= Philadelphia Prison System =

Government department in Philadelphia, Pennsylvania

The Philadelphia Department of Prisons is operated by the city of Philadelphia in Pennsylvania. The facilities are located on State Road in Northeast Philadelphia.

==Prisons==
Philadelphia Department of Prisons operates four facilities:

===Curran-Fromhold Correctional Facility===
The Curran-Fromhold Correctional Facility (CFCF) opened in 1995 and can house up to 2,000 inmates. Currently the facility houses roughly 1410 inmates. The facility was named in honor of Warden Patrick N. Curran and Deputy Warden Robert F. Fromhold, who were murdered at Holmesburg Prison on May 31, 1973. They are the only PDP staff known to have been killed in the line of duty. CFCF consists of four housing buildings and an administration building. Each building has eight housing units with each unit consisting of 32 cells. The units are divided into two tiers. Inmates housed on each unit have access to indoor and outdoor recreation, medical triage, law library, and program areas. The food production facility has the capacity to produce 27,000 meals daily in 2000.

===Detention Center===
The Detention Center (DC) houses approximately 350 medium custody male inmates. The DC opened in 1963, replacing the defunct Moyamensing Prison as an intake center for the Philadelphia Department of Prisons. The Detention Center is a PDP male intake center until the intake function was transferred to CFCF in 1995. Currently, the facility houses mostly minimum-custody adult males and contains the PDP's Medical Unit. Inmates who require direct physical or behavioral health observation and supervision are located at the DC.

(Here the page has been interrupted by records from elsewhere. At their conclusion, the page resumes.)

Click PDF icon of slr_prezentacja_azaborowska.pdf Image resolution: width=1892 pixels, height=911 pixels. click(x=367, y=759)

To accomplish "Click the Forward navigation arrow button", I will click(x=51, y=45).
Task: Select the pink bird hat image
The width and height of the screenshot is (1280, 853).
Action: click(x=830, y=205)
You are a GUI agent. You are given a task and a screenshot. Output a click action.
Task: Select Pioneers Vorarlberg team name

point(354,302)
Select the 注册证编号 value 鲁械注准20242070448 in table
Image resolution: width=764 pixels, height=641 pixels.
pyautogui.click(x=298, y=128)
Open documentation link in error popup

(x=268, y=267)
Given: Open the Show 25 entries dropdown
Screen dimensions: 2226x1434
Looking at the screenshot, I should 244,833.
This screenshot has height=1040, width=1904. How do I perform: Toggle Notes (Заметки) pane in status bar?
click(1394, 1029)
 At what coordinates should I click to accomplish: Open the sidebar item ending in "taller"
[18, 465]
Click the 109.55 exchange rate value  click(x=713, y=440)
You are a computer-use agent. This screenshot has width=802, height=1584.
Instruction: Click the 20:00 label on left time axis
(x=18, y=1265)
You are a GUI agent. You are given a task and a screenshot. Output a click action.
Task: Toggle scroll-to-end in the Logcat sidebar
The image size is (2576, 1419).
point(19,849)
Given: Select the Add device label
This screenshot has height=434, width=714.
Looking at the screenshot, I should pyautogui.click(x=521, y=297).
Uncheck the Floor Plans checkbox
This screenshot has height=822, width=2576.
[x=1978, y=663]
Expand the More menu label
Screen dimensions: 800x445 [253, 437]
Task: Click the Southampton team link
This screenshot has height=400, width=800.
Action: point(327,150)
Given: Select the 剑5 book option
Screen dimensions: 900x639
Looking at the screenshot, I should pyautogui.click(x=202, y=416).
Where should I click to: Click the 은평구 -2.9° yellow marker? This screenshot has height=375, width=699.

===Philadelphia Industrial Correction Center===

The Philadelphia Industrial Correction Center (PICC) opened in 1986 holds approximately 600 medium custody adult male inmates along with roughly 240 female inmates. It was the first PDP facility constructed to operate on the basis of unit management. PICC's is split into 13 housing units arranged around separate yards, laundry facilities, medical triage areas, counseling rooms, and staff offices, vocational training areas, law libraries and chapels. PICC has two housing areas designated as behavioral health transition units.

===Riverside Correctional Facility and Dorms===

The Riverside Correctional Facility and Dorms (RCF) opened in 2004 and can house approximately 350 female inmates as well as 99 community custody male inmates. Currently the population is roughly 400 male inmates. The facility was designed for PDP's female population. Each unit's management group includes a lieutenant, sergeant and treatment clerical staff. The facility contains classrooms for education and training, an intake and discharge area, and a gymnasium, The medical and behavioral health offices include a nurses' station, pharmacy, lab, dental, examination, x-ray, and emergency treatment rooms, as well as areas for AIDS counseling, records, equipment, and other storage.

The Dorms at RCF houses minimum and community-custody men and women, inmates serving sentences on weekends, work release inmates and others. Inmates may be selected by the PDP or ordered by the courts to participate in the work-release program. The program attempted to reintegrate prisoners into society with employment training. Some inmates sentenced to the work-release program continue in the jobs they had prior to incarceration, and has GED-preparation classes.

Riverside Correctional Facility switched to house males in summer of 2020 as part of a department reorganization to maximize bed space.

===Defunct prisons===
- Holmesburg Prison (decommissioned in 1995)
- Philadelphia House of Correction (depopulated in 2018, anticipated closure and decommission in 2020)

==Oversight==
There is a Prison Advisory Board which is supposed to offer oversight and guidance to the Philadelphia Department of Prisons administration. In 2022, a board member resigned criticizing the board of being ineffective, of failing to provide real oversight, advice, or action. Since the COVID-19 pandemic, she noted that there had been 29 deaths, inmate disturbances, staff protests, federal lawsuits, and whistleblower reports. She recommended the creation of an independent civilian oversight board with defined powers, transparency, and freedom from conflicts of interest, which engaged with those most affected by the prisons including incarcerated individuals, their families, corrections officers, and community organizations. She also said should have access to prisons, the authority to request information, and the ability to make binding recommendations. Sufficient staffing, support for corrections officers, and site maintenance had been reported as issues leading to disturbances and failure to keep prisoners and staff safe. In 2025, a Prison Oversight Board was placed on the ballot, shephereded by Philadelphia City Council member Isaiah Thomas.